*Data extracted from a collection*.
Begin

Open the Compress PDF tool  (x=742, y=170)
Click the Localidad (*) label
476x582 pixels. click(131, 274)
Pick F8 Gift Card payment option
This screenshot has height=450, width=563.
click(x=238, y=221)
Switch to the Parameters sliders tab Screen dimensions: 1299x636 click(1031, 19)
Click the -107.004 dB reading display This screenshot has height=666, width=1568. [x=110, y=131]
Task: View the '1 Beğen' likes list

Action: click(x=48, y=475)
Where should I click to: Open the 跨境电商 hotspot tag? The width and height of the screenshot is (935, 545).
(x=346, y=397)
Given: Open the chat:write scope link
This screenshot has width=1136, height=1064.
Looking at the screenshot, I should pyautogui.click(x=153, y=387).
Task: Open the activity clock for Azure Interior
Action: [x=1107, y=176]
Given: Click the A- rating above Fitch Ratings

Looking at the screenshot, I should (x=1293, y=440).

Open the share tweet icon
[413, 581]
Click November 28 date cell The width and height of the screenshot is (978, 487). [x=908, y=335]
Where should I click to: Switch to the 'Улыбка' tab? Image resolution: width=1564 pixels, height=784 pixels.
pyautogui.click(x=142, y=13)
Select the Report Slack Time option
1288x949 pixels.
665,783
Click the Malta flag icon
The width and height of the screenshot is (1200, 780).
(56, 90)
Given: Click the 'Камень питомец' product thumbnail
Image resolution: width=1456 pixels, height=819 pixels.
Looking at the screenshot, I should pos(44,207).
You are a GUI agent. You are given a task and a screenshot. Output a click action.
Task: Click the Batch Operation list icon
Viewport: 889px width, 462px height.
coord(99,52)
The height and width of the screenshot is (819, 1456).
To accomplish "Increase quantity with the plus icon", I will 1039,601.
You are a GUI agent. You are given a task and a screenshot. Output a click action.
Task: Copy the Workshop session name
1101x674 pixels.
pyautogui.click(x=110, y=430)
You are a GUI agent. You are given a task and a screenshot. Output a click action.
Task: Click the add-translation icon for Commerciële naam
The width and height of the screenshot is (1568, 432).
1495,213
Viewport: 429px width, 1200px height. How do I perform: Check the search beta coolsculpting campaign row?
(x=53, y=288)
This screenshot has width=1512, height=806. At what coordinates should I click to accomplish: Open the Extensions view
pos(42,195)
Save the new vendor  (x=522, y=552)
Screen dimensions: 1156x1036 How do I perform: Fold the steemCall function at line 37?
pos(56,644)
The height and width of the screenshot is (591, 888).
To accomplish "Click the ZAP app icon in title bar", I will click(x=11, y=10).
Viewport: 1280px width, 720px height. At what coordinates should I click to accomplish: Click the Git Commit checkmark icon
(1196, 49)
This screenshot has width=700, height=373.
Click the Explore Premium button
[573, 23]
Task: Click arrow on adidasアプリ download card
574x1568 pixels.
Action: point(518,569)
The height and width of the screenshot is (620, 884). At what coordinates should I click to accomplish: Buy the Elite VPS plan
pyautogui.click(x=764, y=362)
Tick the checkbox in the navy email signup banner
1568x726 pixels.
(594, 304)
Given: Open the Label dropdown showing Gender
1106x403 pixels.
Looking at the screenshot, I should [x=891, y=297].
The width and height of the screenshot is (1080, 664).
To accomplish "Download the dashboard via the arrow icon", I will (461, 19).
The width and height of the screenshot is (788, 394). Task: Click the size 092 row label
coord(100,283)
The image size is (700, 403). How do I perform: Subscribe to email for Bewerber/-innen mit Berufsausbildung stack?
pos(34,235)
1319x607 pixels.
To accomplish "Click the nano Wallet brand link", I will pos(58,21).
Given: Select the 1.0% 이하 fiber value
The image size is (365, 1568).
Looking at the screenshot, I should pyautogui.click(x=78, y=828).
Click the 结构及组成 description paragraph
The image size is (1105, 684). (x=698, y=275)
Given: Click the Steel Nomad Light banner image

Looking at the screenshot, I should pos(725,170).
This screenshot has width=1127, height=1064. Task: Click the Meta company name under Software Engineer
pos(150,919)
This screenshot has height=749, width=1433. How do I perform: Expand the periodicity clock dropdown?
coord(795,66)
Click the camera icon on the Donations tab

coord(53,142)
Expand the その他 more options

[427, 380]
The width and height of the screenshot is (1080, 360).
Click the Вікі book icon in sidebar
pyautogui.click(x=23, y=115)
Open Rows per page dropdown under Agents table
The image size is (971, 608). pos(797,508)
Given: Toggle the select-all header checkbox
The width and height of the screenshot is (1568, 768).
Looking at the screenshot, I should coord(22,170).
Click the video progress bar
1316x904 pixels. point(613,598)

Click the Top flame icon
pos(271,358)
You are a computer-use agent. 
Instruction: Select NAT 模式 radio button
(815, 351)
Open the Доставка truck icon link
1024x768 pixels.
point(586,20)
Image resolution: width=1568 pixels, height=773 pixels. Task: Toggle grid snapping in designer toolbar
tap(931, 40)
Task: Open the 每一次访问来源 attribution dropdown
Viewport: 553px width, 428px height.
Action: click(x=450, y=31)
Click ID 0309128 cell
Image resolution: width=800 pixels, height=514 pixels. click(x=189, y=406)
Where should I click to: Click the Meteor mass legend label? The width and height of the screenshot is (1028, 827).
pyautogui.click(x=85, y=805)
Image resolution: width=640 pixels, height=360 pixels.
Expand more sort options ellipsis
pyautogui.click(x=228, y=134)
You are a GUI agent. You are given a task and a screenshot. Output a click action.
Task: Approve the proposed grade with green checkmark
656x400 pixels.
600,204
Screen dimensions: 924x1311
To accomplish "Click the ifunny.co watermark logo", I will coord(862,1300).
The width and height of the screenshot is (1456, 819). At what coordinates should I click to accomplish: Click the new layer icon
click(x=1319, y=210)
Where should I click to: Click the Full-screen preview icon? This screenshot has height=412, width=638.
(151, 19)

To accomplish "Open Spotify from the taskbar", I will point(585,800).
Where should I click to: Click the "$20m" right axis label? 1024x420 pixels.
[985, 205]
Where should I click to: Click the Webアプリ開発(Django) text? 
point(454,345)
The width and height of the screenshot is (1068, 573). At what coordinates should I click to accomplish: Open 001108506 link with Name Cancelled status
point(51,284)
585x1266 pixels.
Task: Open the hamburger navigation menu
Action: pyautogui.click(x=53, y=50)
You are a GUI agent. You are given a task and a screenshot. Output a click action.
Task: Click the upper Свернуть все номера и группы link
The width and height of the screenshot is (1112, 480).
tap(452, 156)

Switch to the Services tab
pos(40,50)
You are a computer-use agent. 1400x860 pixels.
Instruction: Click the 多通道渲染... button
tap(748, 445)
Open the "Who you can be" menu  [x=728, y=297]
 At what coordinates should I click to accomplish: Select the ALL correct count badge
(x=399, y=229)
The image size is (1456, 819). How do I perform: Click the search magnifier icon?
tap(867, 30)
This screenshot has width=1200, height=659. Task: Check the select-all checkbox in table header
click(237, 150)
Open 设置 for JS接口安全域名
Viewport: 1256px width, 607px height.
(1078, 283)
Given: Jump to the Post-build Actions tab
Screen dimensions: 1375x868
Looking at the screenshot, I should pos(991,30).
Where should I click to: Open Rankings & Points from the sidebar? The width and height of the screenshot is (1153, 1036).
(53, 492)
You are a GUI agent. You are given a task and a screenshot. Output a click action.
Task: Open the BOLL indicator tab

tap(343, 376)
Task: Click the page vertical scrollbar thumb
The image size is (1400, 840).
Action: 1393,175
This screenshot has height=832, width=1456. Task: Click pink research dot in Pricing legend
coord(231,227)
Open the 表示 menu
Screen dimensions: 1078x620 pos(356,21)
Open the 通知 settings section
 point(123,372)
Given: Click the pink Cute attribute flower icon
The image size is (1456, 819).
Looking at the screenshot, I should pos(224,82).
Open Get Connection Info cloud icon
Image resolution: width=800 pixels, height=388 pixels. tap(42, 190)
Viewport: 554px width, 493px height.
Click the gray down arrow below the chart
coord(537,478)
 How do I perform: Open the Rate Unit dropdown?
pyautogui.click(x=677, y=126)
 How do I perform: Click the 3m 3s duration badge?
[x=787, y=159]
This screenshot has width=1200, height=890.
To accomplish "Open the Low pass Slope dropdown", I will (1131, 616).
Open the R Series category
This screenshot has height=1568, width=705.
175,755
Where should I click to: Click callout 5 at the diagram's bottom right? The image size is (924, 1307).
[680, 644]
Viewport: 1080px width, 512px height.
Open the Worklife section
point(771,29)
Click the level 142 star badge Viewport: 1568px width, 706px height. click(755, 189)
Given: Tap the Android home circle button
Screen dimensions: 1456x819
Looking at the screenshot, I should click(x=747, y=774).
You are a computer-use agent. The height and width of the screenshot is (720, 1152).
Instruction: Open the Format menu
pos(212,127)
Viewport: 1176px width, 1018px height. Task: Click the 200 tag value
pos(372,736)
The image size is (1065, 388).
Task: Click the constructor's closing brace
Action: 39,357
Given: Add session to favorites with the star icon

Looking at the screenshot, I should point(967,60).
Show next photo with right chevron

End

*Problem*. Return the lines of the records above exactly as they are, starting at the line that contains "Given: Click the pink" and ending at the line that contains "Image resolution: width=800 pixels, height=388", with both of those lines included.

*Task output*.
Given: Click the pink Cute attribute flower icon
The image size is (1456, 819).
Looking at the screenshot, I should pos(224,82).
Open Get Connection Info cloud icon
Image resolution: width=800 pixels, height=388 pixels. tap(42, 190)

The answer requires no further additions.